Other gay journalists criticize Crain on outing
Some gay journalists took issue with Crain's decision to limit reporting on gays who aid a homophobic agenda to those who have publicly professed their sexuality.
Michelangelo Signorile, host of the eponymous Sirius OutQ radio show, expressed disappointment at the news about Schrock and Mehlman. Signorile has been an advocate of outing and revealed details about the sexual proclivities of gay pundit Andrew Sullivan.
"I think he should have listened to the tape," Signorile said. "I think that his standards as a journalist certainly might be different from Mike Rogers, but certainly that doesn't mean you shouldn’t investigate it."
Crain says he felt that investigating anything related to Schrock's phone sex personals would be improper.
"It's sort of like in the police context, if you go into a home without a warrant, everything that you obtain… is like the fruit of the poison tree," Crain said.
Signorile criticized Crain for what he said was a purely subjective approach to reporting on sexuality.
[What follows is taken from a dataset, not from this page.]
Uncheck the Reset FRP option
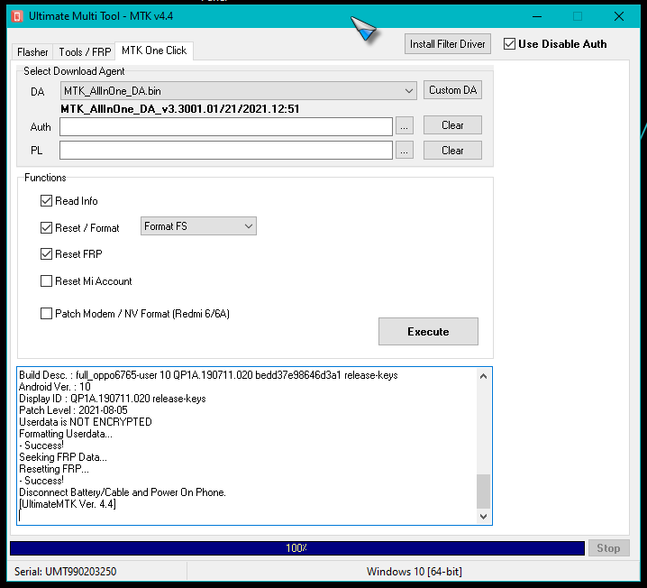 tap(47, 254)
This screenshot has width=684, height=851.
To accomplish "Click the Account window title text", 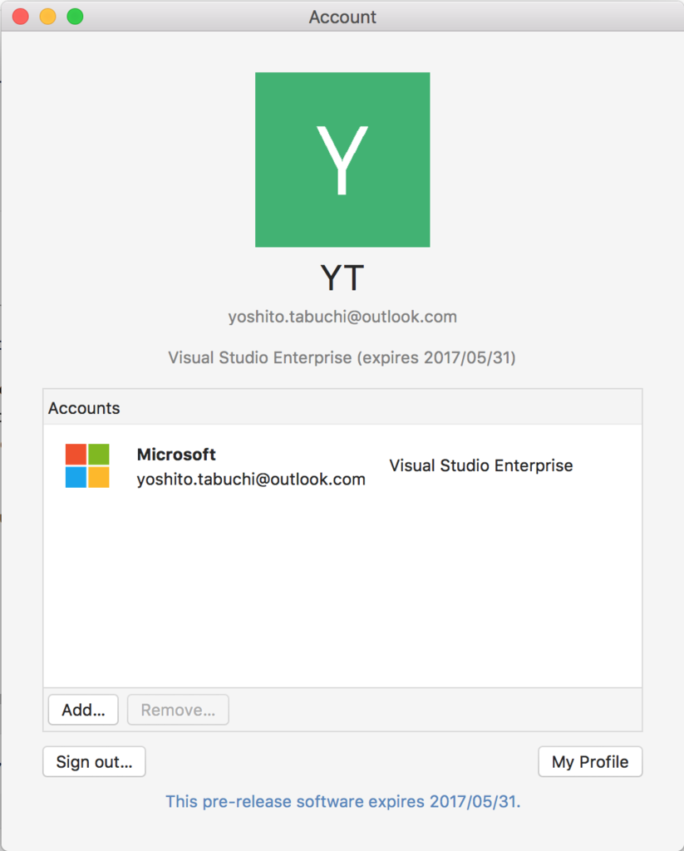I will tap(342, 17).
"In the end," Signorile asserted, "he's playing God because he decides who's to be outed based on his own idiosyncratic decisions rather than having an objective standard."
Crain said he was taking cases as they came.
"I don't think that there are bright lines here on when to out and when not to out," he said. "That's why I err on the side of not doing it. We do it only when we see evidence that the circumstances justify."
Andy Humm, co-host of the Gay USA television show and a veteran reporter for New York's Gay City News, the most-circulated gay paper in the country, also took umbrage with Crain's decisions and position on outing.
"We'd all like to have an unmolested private life, but these politicians, they're in favor of sodomy laws," he said. "They're for a president who… was in favor of locking you up for things you did privately."
Humm dismisses the idea that outing shouldn't be done.
"It's not outing, it's just reporting," he told RAW STORY. "It's good reporting. Reporting is not a hostile act, reporting is your job.
"A good reporter is always looking for hypocrisy," he added. "I remember writing about a city council member who was anti-abortion and paid for his mistress' abortion. What am I going to say, that's his private life?"
Crain says reporting on public figures' sex lives has given him pause as to whether such reporting should be done at all.
"The whole way this has played out has made me give serious second thought to whether outing should ever be done," Crain remarked. "Some things can make sense in principle but in practice are just too difficult to do right."
"Just because things are difficult to do right in practice, doesn't mean you don't do them," the longtime activist and reporter said. "If you can't take on the responsibilities of journalism or are afraid of reporting what needs to be reported, you should get out of the business."